A Casa Pia e os casapianos vivos e mortos proporcionam-nos esse modelo institucional onde é possível realimentar as baterias anímicas da identidade, consciência e sentimentos nacionais.

Os Cursos de Defesa Nacional de 1990 e 91, importa aqui lembrar, realizaram-se durante um período de turbilhonante processo de aceleração da história. Em tempo de crise, alargam-se os horizontes da incerteza e tornam-se estreitas as perspectivas de futuro que o passado e o presente nos sopram. Os auditores de defesa nacional de 90 e 91 fizeram uma pausa reconfortante na Casa Pia. Conviveram e ... viram.

E o que viram? Que é possível renovar, inovar e progredir continuando fiel à matriz essencial fundante do passado, o propósito de cortar pela raiz a origem de tantos males iminentes e evitar que tantos indivíduos ainda capazes de receberem uma boa educação e serem úteis ao Estado se precipitem em uma vida libertina e cheia de crimes, como escrevia Pina Manique no último quartel do século XVIII.

Que é possível revalorizar o passado, continuar as tradições e preservar o sentimento de pertença sem necessidade de meter o futuro entre parêntesis.

Que é compatível harmonizar o artesanato e a erudição, os cantares ligeiros e as grandes partituras, a plástica figurativa e a abstracta, fazer, criar, ver e usufruir os actos de criação.

Que é possível intercomunicar mão, cérebro e sentimento no processo educativo.
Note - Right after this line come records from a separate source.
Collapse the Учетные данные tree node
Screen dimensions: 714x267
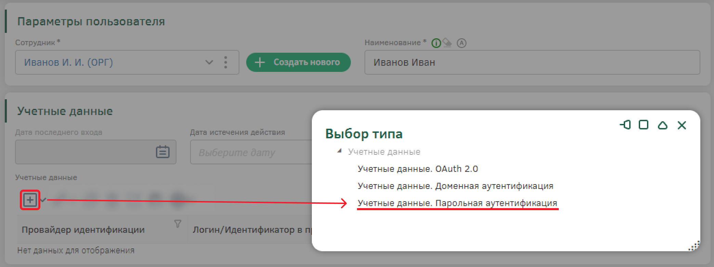pyautogui.click(x=339, y=151)
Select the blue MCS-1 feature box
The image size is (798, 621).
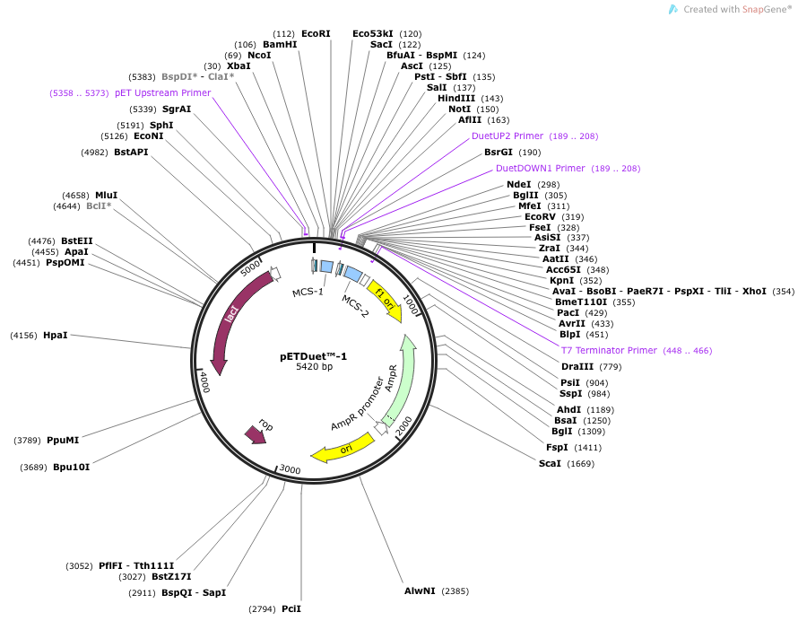point(326,267)
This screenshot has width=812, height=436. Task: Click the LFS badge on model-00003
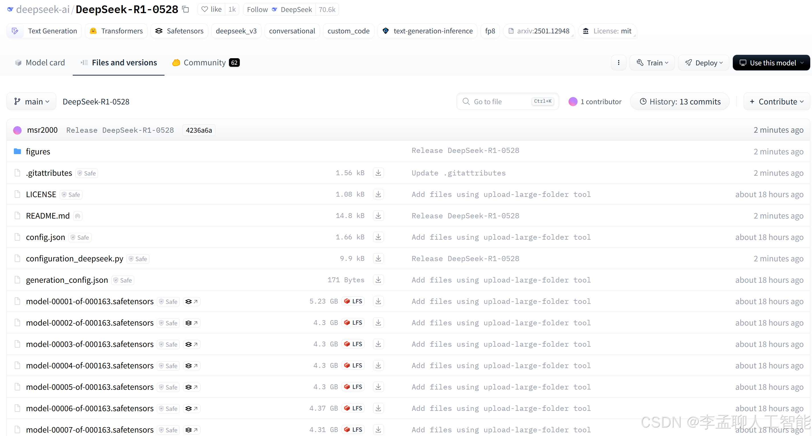[353, 344]
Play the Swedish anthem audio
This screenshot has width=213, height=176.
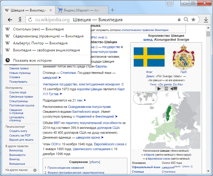[x=159, y=88]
Que é possível responder com eficiência aos desafios de mão-de-obra qualificada, concluindo contratos entre a escola e a empresa, de forma a eliminar o hiato mutilante entre a conclusão da formação e a entrada no mundo do trabalho.

Que é viável a concretização de actividades circum-escolares, de convívio, festa, formação e reciclagem, investigação, estudo e publicação, envolvendo docentes, quadros técnicos e administrativos, pessoal auxiliar, convidados visitantes portugueses e estrangeiros, casapianos de todas as idades e valências técnico-culturais várias, isto é, a oferta de uma panóplia poli facetada de programas integrados que dão crédito à instituição, lhe reforçam a mística e prolongam o voo mítico do ganso que é seu símbolo.

Que é exequível a ordenação do espaço e dar aos ambientes de estudo, trabalho, recreio, convívio e lar tanto a dimensão da partilha como a da posse.

Que é possível pôr os métodos empresariais de gestão ao serviço dos altos ideais da solidariedade, sem ter que recorrer à deprimente dependência da esmola.

Pina Manique, o Intendente, foi um homem de sete ofícios, polivalente. Li de Adérito Tavares e José dos Santos Pinto a obra "Pina Manique – Um Homem Entre Duas Épocas", Casa Pia de Lisboa, 1990. Fixei uma curiosidade: em 1790 Pina Manique fez distribuir um folheto intitulado Método de restituir a vida às pessoas aparentemente mortas por afogamento ou sufocação.

Retomo hoje este título como uma metáfora para terminar estes apontamentos: quem se sentir sem pé neste mar agitado de um Portugal à procura de um projecto mobilizador da grei, e assim à deriva, sufocar de angústia, faça uma visita à Casa Pia de Lisboa. Voltará reanimado: ali preparam-se mulheres e homens que continuarão Portugal.